GIVEN RECORDS Block Start
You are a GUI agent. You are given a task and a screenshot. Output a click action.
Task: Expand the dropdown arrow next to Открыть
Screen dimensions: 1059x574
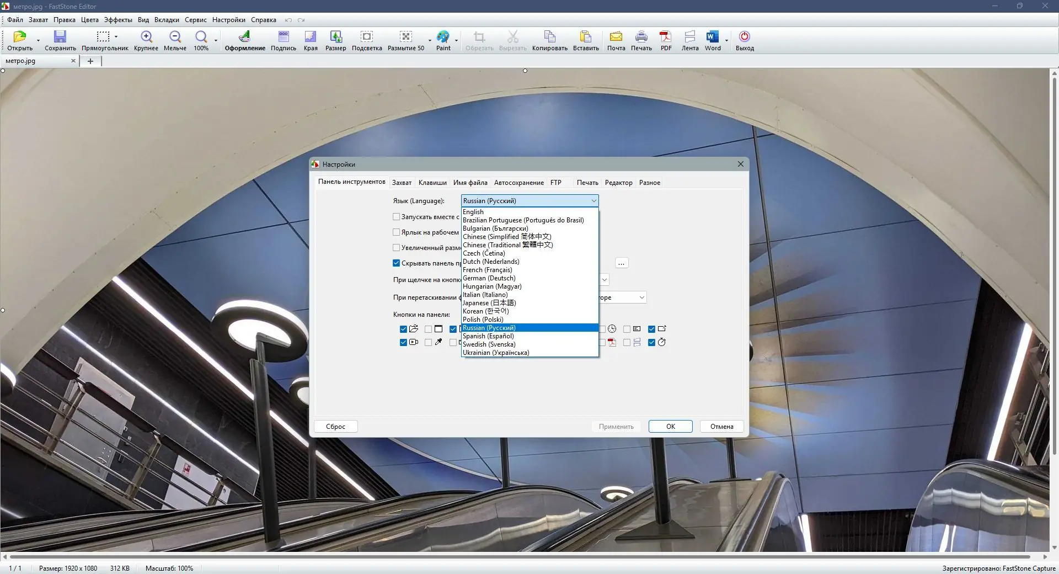[38, 40]
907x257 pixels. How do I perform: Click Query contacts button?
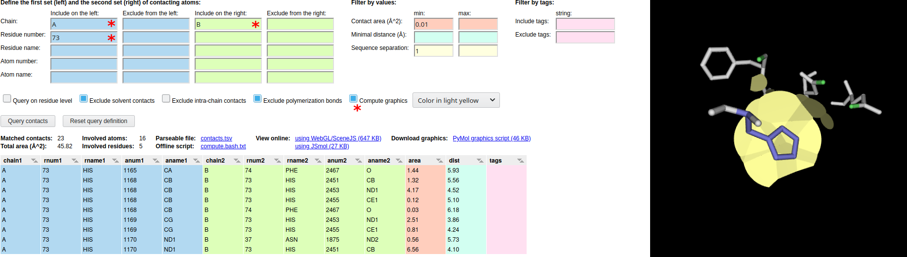pos(28,121)
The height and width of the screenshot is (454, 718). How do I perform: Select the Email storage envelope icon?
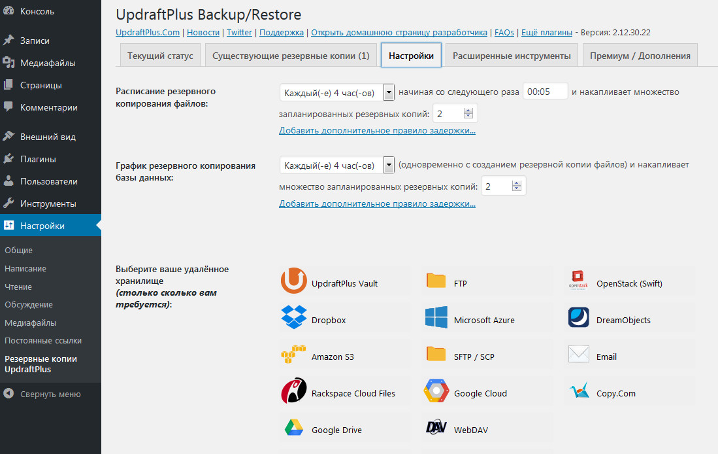579,355
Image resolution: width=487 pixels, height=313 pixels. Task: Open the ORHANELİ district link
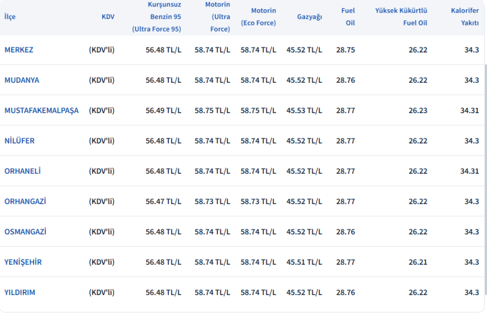point(23,171)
GIVEN RECORDS Block End
» **WHAT THIS TASK INVOLVES**
Print all the entries exactly as they appear, without the pictures.

» **WRITTEN RESPONSE**
You are a GUI agent. You are given a task and a screenshot. Output a click action.
Task: Expand the dropdown arrow next to Открыть
Screen dimensions: 1059x574
[38, 40]
907x257 pixels. How do I perform: Click Query contacts button?
pos(28,121)
The height and width of the screenshot is (454, 718). How do I perform: Select the Email storage envelope icon?
579,355
Image resolution: width=487 pixels, height=313 pixels. Task: Open the ORHANELİ district link
point(23,171)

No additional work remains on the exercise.